Mas foi essa experiência vivida que despertou na imaginação a ideia de recolher alguns desses esporos (devo lembrar que eles não tinham efeitos na ponta dos dedos e palma das mãos, mas somente nas outras partes da pele) e engendrar a tal patifaria. Levava o recipiente na algibeira para o café, metia nele o dedo anelar e, à chegada do amigo, cumprimentava-o estendendo-lhe a mão de modo que o meu dedo lhe chegasse ao pulso do lado interior.
E chegava outro. O acto repetia-se. Daí a nadinha todos estavam a coçar o pulso e a saber que algum dos amigos fora o autor da partida. Não era difícil adivinhar. Só quem andava pelo mato. Não levavam a mal, iam aos lavabos e ali deixavam os efeitos de uma brincadeira que, parecendo de mau gosto (e era) a juventude e a amizade tudo esquecia.
Mas, em boa verdade o digo, não fora isso e os "mangas de alpaca" nunca saberiam o que era o "feijão macaco", embora ouvissem falar dele.
Hoje, longe dessa idade, são outras as comichões que me apoquentam.
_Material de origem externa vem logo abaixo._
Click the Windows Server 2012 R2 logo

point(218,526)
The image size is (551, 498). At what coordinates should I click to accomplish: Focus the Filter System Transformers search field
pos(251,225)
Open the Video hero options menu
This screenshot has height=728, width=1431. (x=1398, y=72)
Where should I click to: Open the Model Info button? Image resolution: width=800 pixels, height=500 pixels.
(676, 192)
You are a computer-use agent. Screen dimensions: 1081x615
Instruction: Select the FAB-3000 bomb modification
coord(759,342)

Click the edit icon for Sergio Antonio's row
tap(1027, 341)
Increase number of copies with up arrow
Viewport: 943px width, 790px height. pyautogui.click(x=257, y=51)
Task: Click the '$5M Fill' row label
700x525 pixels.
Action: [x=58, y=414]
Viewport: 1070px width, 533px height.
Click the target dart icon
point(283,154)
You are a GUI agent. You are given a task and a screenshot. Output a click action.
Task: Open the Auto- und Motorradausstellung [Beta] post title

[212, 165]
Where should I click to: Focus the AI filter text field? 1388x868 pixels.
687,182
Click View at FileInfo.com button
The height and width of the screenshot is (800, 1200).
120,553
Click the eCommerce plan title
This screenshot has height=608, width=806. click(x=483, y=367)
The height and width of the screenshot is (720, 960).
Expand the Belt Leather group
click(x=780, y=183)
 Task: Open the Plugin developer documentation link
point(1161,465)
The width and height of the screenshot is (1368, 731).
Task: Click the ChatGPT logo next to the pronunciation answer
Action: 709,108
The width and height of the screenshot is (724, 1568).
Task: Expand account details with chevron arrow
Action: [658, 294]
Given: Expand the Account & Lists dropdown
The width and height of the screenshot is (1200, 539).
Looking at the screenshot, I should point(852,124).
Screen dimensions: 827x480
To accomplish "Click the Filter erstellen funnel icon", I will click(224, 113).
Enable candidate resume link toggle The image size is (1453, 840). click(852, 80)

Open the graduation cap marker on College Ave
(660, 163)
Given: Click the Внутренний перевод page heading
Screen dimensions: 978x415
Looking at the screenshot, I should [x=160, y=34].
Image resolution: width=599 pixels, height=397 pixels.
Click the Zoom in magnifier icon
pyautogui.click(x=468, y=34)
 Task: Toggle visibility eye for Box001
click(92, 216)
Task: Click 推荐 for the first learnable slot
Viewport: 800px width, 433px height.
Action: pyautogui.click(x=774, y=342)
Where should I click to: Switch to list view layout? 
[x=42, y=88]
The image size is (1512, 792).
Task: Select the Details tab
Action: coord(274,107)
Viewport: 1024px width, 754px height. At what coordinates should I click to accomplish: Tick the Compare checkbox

E não são para risadas, como eram as do amigo Cardoso, do amigo Pereira, do amigo Palma, este último, vim a sabê-lo muito mais tarde, tinha sido colega de estudo, em Vila Pery, de uma menina - MAFALDA - que veio a ser minha a esposa.
Pegadas de vida, nas picadas dela e, neste caso, nas picadas do "feijão macaco", em terras de Tete. Ali, entre aquela cidade e o Zóbué”.